I have been looking at YouTube for some videos to try to explain it, but I haven’t found anything that is in the sweet spot between “video for non-technical people” and “video for people with PhD and quantum physics”

It's a giant mess. Even the technical vidoes tend to be theoretical, and are either obsolete or do nothing to help you actually run them.

I would know nothing if I hadn't been following the community since the Pygmalion/ESRGAN days

I've spent the past 2 years looking for the open source AI community, but haven't really found it. I've tinkered with Stable Diffusion and Ollama and I want to learn more, but haven't found the right places online yet.

Hate to suggested it but have you checked reddit localllama?

Very much pro Open Source AI. Especially as a concept digital public good. With https://petals.dev/ being the most promising option that regard (imagine something like RAG for the arch wiki with very large models supported by the community!).

It feel very enthusiasts right now. Where I feel like I'm just on the cusp of having usable set up.

I personally really want a full Dev that just takes gitlab issues and runs codes against tests until it passes, and then cycles between attempting to explain what it doing and refactoring until that explanation is reasonably simple, then submit PR.

At the moment I am trying to use it as a copilot (ollama lama3, continue, and devonAI vscode plugins) all on my MacBook (my Linux machine were too small gpu wise, at least first time I attempted). That said it ok for questions no real luck on a decent experience for actually making anything.

The next step to me for it to move from enthusiast to hobbiest would be:

  1. Models that just work on my machine. I had to do a lot of trial and error just get performant models.
  2. Models just my use case. I don't know what model support tooling, or multimodal inputs. What models are actually optimized for programing, for actions (ala openinterpretor), for reviewing documents, etc.
  3. For federated (like pedals.dev) I feel like I need some sane data guardrails. I don't want my medical documents anywhere near "bittorrent style" anything, but would absolutely love to leverage it for better outcome on opensource projects without secrets file. This also feeds into point 2 to me.
  4. More sane RAG. Maybe even IPFS links to caches or DBs for popular data sources (like code docs for example).

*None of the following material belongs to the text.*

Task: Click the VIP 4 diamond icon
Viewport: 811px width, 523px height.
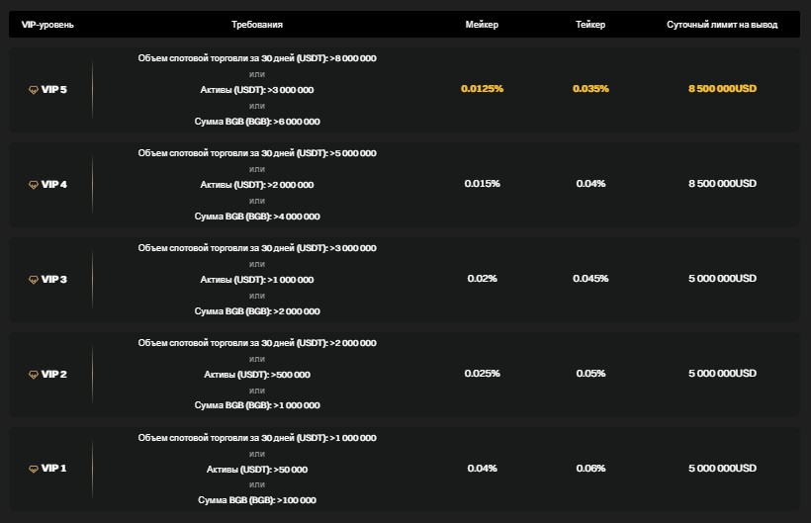Action: click(34, 184)
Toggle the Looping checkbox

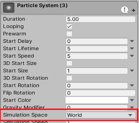click(69, 26)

I feel like there has to be a better way for this. Maybe its just selinux rules for data tags for locking down my local system and some routing config file at the root of my projects. Idk tbh

Honestly I am not sold on petals, it leaves so many technical innovations behind and its just not really taking off like it needs to.

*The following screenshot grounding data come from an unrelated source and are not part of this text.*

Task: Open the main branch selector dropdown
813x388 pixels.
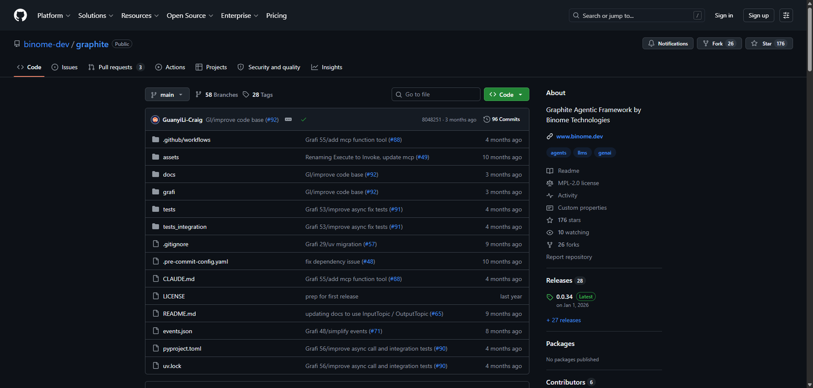Action: [167, 95]
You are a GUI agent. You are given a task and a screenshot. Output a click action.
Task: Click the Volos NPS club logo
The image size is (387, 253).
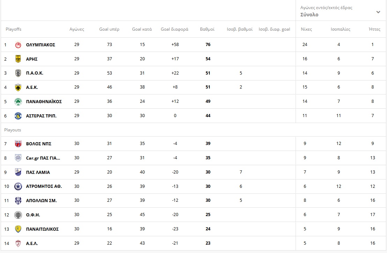[x=18, y=144]
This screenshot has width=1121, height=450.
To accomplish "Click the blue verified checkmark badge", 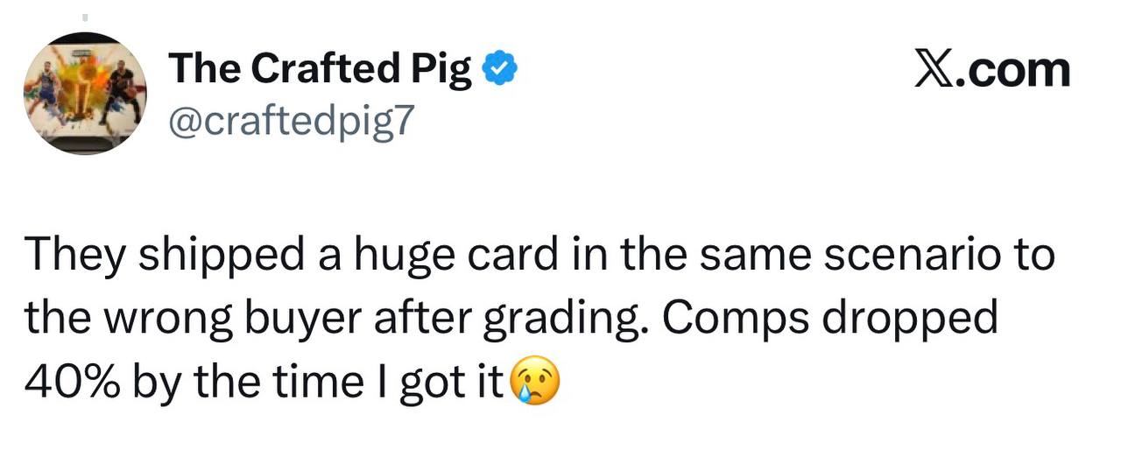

IMO a much cooler project is the AI Horde: A swarm of hosts, but no splitting. Already with a boatload of actual users.

And (no offense) but there are much better models to use than ollama llama 8b, and which ones completely depends on how much RAM your Mac has. They get better and better the more you have, all the way out to 192GB. (Where you can squeeze in the very amazing Deepseek Code V2)

The splitting is 80% of the cool factor for me. Rather than bog down the one node that can handle those cooler models, and have more contribution opportunities.

I wonder honestly if a petals network could be a target host on horde lol

The problem is that splitting models up over a network, even over LAN, is not super efficient. The entire weights need to be run through for every half word.

And the other problem is that petals just can't keep up with the crazy dev pace of the LLM community. Honestly they should dump it and fork or contribute to llama.cpp or exllama, as TBH no one wants to split up LLAMA 2 (or even llama 3) 70B, and be a generation or two behind for a base instruct model instead of a finetune.

Even the horde has very few hosts relative to users, even though hosting a small model on a 6GB GPU would get you lots of karma.

The diffusion community is very different, as the output is one image and even the largest open models are much smaller. Lora usage is also standardized there, while it is not on LLM land.

I guess to me be able to serve the 408b model even though I'm on a laptop is just awesome to me.

Also I saw Lora was an option for Petals but I haven't messed with it at all.